I have to live with everything I do, as does H. We can't just assign failures to "it wasn't God's will" or "it just wasn't meant to be". H. and I did everything we could at every step, made intricate well informed plans...and they swirled into chaos at the moment my son was born, and then it was the two of us in the trenches again. Everything seeming to hinge on our decisions...endless quiet conversations in muffled rooms. We navigated a beige maze of sad faces; watching smiles slide off peoples' faces and get replaced with the semi-smile/tragi-comic mask that says "How you holdin' up?" just before the person actually does. It's a bizarre space to live in, and big chunks of it are already lost to me; the stress of watching my son live through tubes and fight so hard for a week; the up and downs and alarms. It's a situation that can give you a form of PTSD; it's why they call it Post-Traumatic Stress Disorder. H. and I used to jerk awake on the edge of sleep; constantly worried an alarm was going off...that the phone was ringing and we needed to go.

So when the worst thing ever happened, I thought of Jim Gordon. Tortured, on the edge of madness. Has seen something truly terrible happen to his daughter, and I could soooooo relate. Right there, at the edge of my dazed vision, was the Joker, singing.



Go Loony! Lyrics by Alan Moore (taken from "the Killing Joke").


"When the world is full of care

And every headline screams despair,
All is rape, starvation, war and life is vile

Then there's a certain thing I do
Which I shall pass along to you,
That's always guaranteed to make me smile:

I go loo-oo-oony as a light-bulb battered bug!
Simply loo-oo-oony, sometimes foam and chew the rug!

Mister, life is swell
In a padded cell,
It'll chase those blues away:
You can trade your gloom
For a rubber room
And injections twice a day!

Just go loo-oo-oony like an acid casualty,
Or a moo-oo-oonie, or a preacher on T.V.

When the human race Wears an anxious face,
When the bomb hangs overhead,
When your kid turns blue,
It won't worry you,
You can smile and nod instead.
When you're loo-oo-oony, then you just don't give a fig,
Man's so pu-uu-uny, and the universe so big!
If you hurt inside,
Get certified,
And if life should treat you bad,
Don't get ee-ee-eeven, get mad!!"


So, I guess my answer is I learned it from things like comic books, and movies, and books, and life. From examples like Jim Gordon. Who wouldn't back down, who wouldn't break. Who ordered Batman to capture the Joker alive, even after everything he did.

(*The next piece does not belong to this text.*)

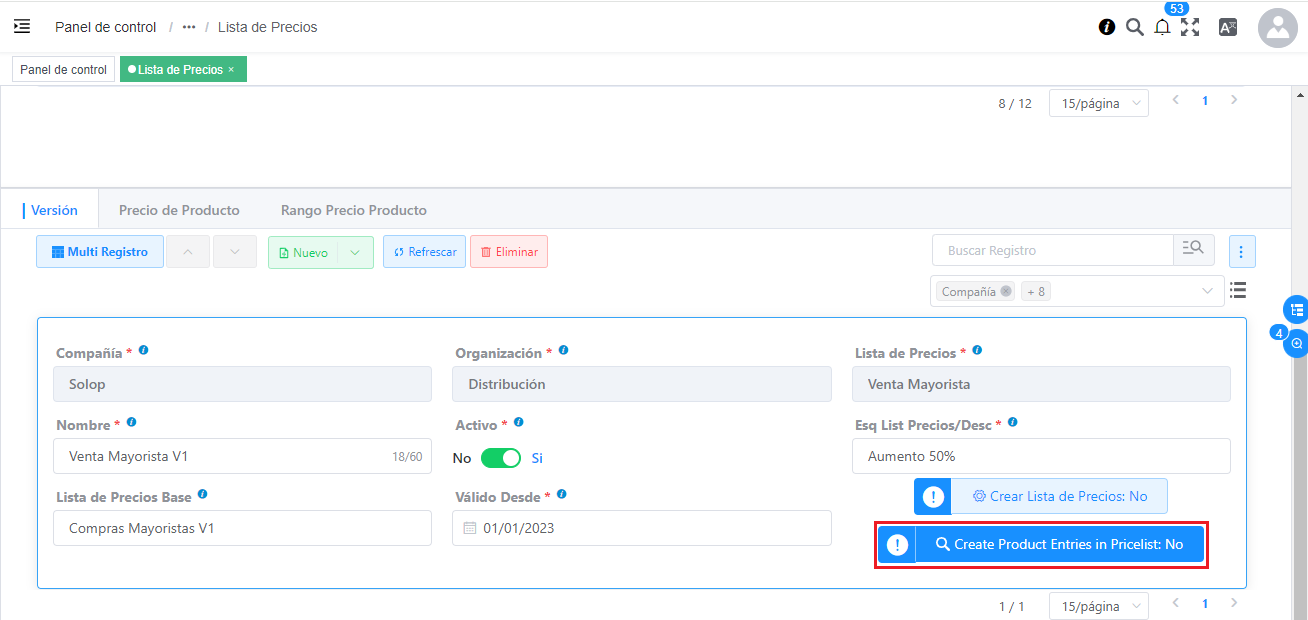The image size is (1308, 620).
Task: Open the global search magnifier icon
Action: click(x=1135, y=27)
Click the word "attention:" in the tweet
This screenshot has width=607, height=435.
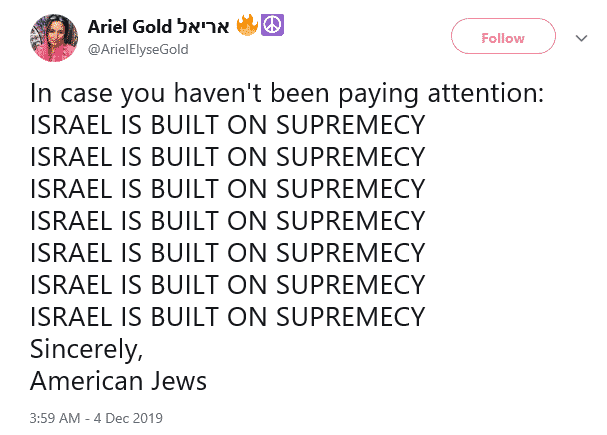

"We have to show him that our way works."

So H. and I walked the walk. We tried as hard as we could to make the entire thing as positive as we could. We held our son, and sang to him. We read books to him. We spent his whole life living at the hospital, in a nightmare of whispers; surrounded by quiet, sad faces and alarms. When he passed, we tried to make the most of that,  too.